Is there more than one response?

 

What works best in this situation?

 

Use these ideas

 

Construct an argument.

 

Identify implications.

 

Reach a logical conclusion.

 

Apply your understanding

 

Answer the questions, and

 

Write your assignment.

 

Thinking analytically

 

When you think analytically you examine, or think about, the different parts or details of something in order to understand or explain it.

 

Analytical thinking may require you to think about some (or all) of the following:

 

Cause and effect

 

Similarities and differences

 

Trends

 

Associations between things

 

Inter-relationships between the parts

 

The sequence of events

 

Complex systems and how they work

 

Ways to solve complex problems

 

Steps within a process

 

 

•Examples of what is happening.

 

Techniques to help you think analytically ask questions

 

Where - Where does the information come from? Where can I find out more?

 

Who - Who developed this theory? Who's involved? etc.

 

When - When did it happen? When was the research done?

 

Why - Why did this happen? Why do/did people feel the way they do?

 

What - What happened before this, and after it? What does it really mean? What do others think about it?

 

What if - What if it hadn't happened? What if it had been done differently?

 

So what - Why does it matter?

 

 

Use diagrams

 

Diagrams can help you see how the ideas relate to one another.

 

For example, diagrams can show relationships such as cause and effect or sequence (e.g. using flow diagrams), and hierarchy (e.g. using an organizational chart).

 

Try mind maps

 

Mind maps are branching diagrams.

 

Start with the topic in the middle and add subtopics and relevant details.

 

In science, there are two ways of arriving at a conclusion: deductive reasoning and inductive reasoning.

 

Deductive Reasoning

 

Deductive reasoning happens when a researcher works from the more general information to the more specific.
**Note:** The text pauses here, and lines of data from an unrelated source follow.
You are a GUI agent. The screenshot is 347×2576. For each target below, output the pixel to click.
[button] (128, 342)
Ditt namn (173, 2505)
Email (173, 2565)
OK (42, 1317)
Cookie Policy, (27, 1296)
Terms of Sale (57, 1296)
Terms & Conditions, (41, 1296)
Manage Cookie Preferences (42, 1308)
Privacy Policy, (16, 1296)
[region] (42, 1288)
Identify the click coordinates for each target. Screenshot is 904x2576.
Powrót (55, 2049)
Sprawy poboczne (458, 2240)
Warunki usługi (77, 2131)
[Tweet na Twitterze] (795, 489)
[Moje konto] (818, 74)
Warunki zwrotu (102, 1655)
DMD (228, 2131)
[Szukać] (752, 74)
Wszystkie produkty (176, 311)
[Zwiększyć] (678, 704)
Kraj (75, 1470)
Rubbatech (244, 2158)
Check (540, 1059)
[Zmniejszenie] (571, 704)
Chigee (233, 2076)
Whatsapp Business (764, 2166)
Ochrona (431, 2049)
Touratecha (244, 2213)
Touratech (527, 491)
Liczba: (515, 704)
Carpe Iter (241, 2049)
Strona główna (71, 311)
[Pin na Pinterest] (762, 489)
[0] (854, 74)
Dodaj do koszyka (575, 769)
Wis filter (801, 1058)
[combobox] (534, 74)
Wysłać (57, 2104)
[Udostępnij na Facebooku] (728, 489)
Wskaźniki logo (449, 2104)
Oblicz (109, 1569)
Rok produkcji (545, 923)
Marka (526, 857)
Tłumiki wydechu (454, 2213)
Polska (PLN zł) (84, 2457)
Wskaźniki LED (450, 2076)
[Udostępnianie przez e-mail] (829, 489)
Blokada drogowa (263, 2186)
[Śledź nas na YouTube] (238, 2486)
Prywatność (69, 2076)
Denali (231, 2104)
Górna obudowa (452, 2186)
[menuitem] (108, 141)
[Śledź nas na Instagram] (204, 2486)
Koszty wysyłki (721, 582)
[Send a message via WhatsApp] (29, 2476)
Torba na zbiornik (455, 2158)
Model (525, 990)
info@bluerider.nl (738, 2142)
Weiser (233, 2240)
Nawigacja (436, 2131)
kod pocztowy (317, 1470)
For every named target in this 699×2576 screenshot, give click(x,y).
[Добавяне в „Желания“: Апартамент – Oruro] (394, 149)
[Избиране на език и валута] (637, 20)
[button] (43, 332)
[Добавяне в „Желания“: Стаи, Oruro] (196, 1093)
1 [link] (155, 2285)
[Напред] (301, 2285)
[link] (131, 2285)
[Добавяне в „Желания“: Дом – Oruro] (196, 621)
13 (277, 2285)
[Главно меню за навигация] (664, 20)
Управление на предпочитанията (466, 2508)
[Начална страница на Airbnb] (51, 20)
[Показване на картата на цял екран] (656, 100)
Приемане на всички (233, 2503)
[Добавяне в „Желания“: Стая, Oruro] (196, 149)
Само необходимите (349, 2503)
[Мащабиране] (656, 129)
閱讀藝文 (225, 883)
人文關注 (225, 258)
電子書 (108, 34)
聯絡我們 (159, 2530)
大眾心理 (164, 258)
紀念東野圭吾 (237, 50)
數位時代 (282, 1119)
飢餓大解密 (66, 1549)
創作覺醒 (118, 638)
Sometimes this is called the "top-down" approach because the researcher starts at the top with a very broad spectrum of information and they work their way down to a specific conclusion. For instance, a researcher might begin with a theory about his or her topic of interest. From there, he or she would narrow that down into more specific hypotheses that can be tested.

 

The hypotheses are then narrowed down even further when observations are collected to test the hypotheses. This ultimately leads the researcher to be able to test the hypotheses with specific data, leading to a confirmation (or not) of the original theory and arriving at a conclusion.

 

An example of deductive reasoning can be seen in this set of statements: Every day, I leave for work in my car at eight o'clock. Every day, the drive to work takes 45 minutes I arrive to work on time. Therefore, if I leave for work at eight o'clock today, I will be on time.

 

The deductive statement above is a perfect logical statement, but it does rely on the initial premise being correct. Perhaps today there is construction on the way to work and you will end up being late. This is why any hypothesis can never be completely proved, because there is always the possibility for the initial premise to be wrong.

 

Inductive Reasoning

 

Inductive reasoning works the opposite way, moving from specific observations to broader generalizations and theories. This is sometimes called a "bottom up" approach. The researcher begins with specific observations and measures, begins to then detect patterns and regularities, formulate some tentative hypotheses to explore, and finally ends up developing some general conclusions or theories.

 

An example of inductive reasoning can be seen in this set of statements: Today, I left for work at eight o'clock and I arrived on time. Therefore, every day that I leave the house at eight o'clock, I will arrive to work on time.

 

 

While inductive reasoning is commonly used in science, it is not always logically valid because it is not always accurate to assume that a general principle is correct. In the example above, perhaps 'today' is a weekend with less traffic, so if you left the house at eight o'clock on a Monday, it would take longer and you would be late for work. It is illogical to assume an entire premise just because one specific data set seems to suggest it.